Consultório de médico suspeito de manter paciente em cárcere privado negociava cirurgias no carnê

Segundo publicação do G1, os interessados poderiam quitar o carnê em até um ano, pagar o saldo do valor da cirurgia no cartão de crédito e renegociar caso não conseguisse cumprir o prazo.

cirurgião plástico preso

O consultório do cirurgião plástico suspeito de manter paciente em cárcere privado negociava procedimentos estéticos no carnê.
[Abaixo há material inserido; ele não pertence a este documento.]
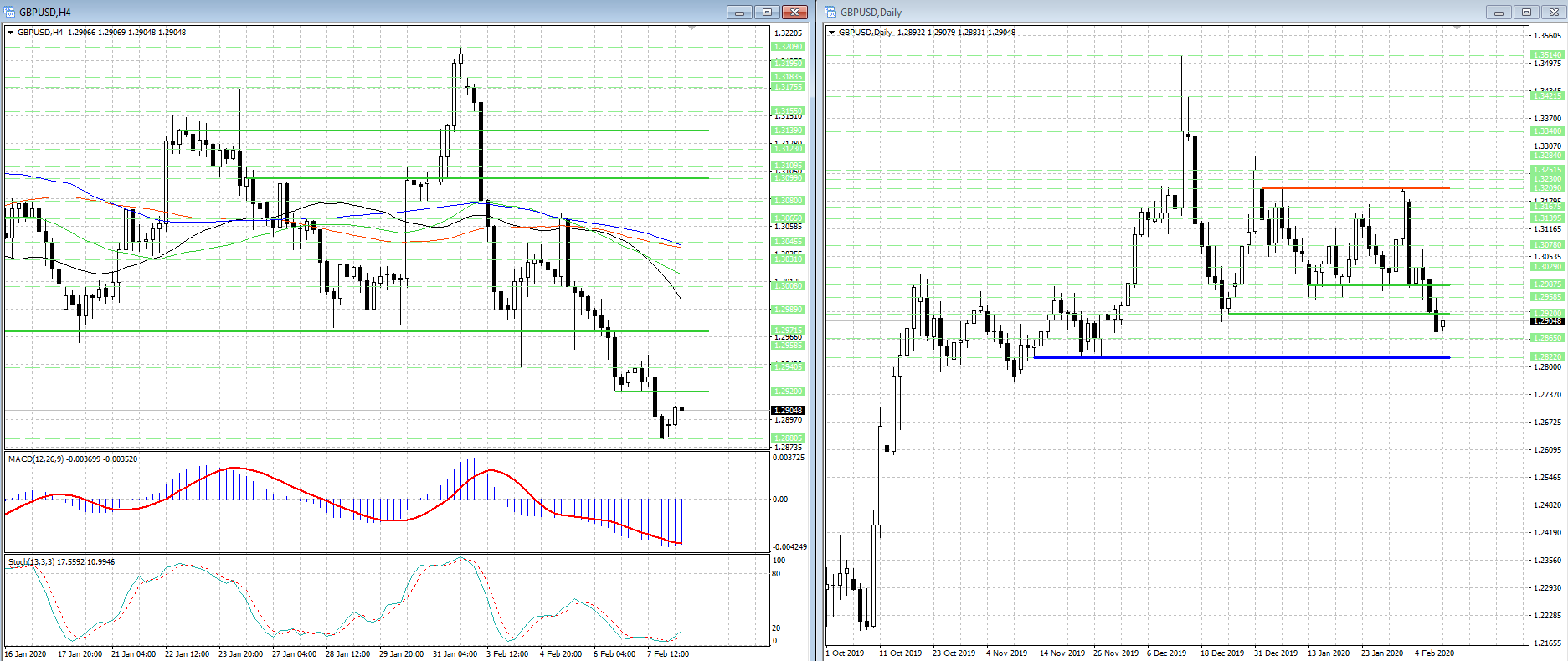Click the chart shift marker on H4 chart
Screen dimensions: 1568x661
click(x=691, y=29)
Segundo publicação do G1, os interessados poderiam quitar o carnê em até um ano, pagar o saldo do valor da cirurgia no cartão de crédito e renegociar caso não conseguisse cumprir o prazo.

Conforme o G1, essa era dinâmica no consultório e no Hospital Santa Branca, de propriedade do médico Bolívar Guerrero Silva, preso no dia 18 de julho acusado e sucessivos erros médicos e suspeito de manter uma de suas pacientes em cárcere privado.
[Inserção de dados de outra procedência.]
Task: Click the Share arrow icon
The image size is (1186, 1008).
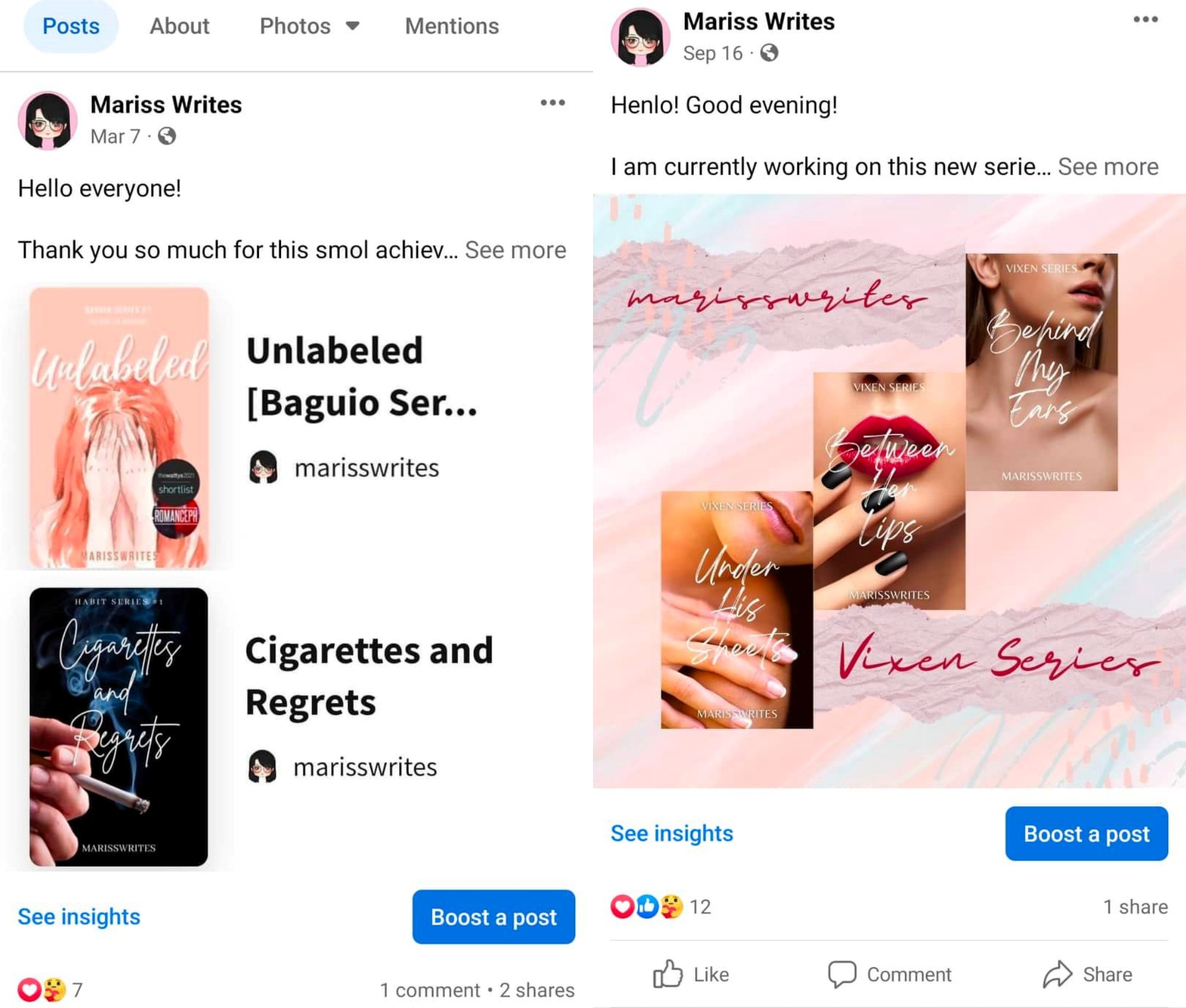Action: (1057, 974)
Guerrero contava com um time de divulgadoras do seu trabalho que atuava em grupos de Whatsapp e redes sociais, que atraía a clientela oferecendo cirurgias plásticas com preços abaixo do mercado e facilidade no pagamento.

os interessados poderiam quitar o carnê em até um ano

Os interessados em operar com o médico equatoriano poderiam pagar à vista, parcelado no cartão e, quando o cliente não dispunha de nenhum desses mecanismos, poderia usar um carnê da clínica para poder iniciar o parcelamento do seu procedimento.
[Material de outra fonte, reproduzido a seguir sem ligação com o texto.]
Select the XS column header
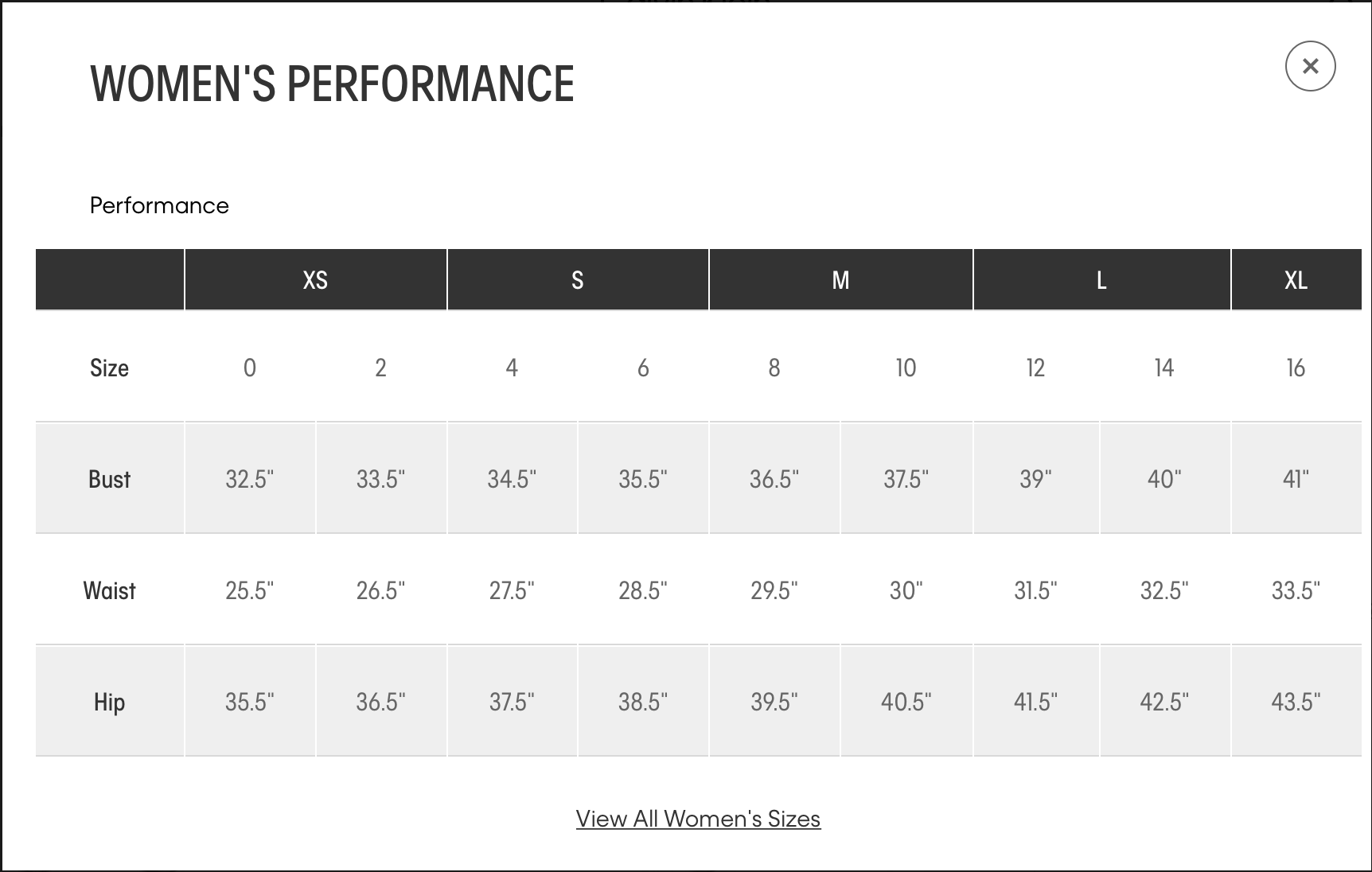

O time de divulgadores de Bolívar tentavam vender o máximo de procedimentos estéticos e, claro com a mesma facilidade. Um deles foi apelidado de X-Tudão, que incluía de quatro a cinco procedimentos estéticos como lipoaspiração, abdominoplastia, mastopexia e lipoenxertia.

Bolívar Guerrero Silva foi preso no dia 18 de julho quando estava dentro do centro cirúrgico do Hospital Santa Branca, em Duque de Caxias. Segundo a polícia, ele mantinha uma mulher em cárcere privado depois que ela teve complicações depois de uma cirurgia de abdominoplastia e está em estado grave.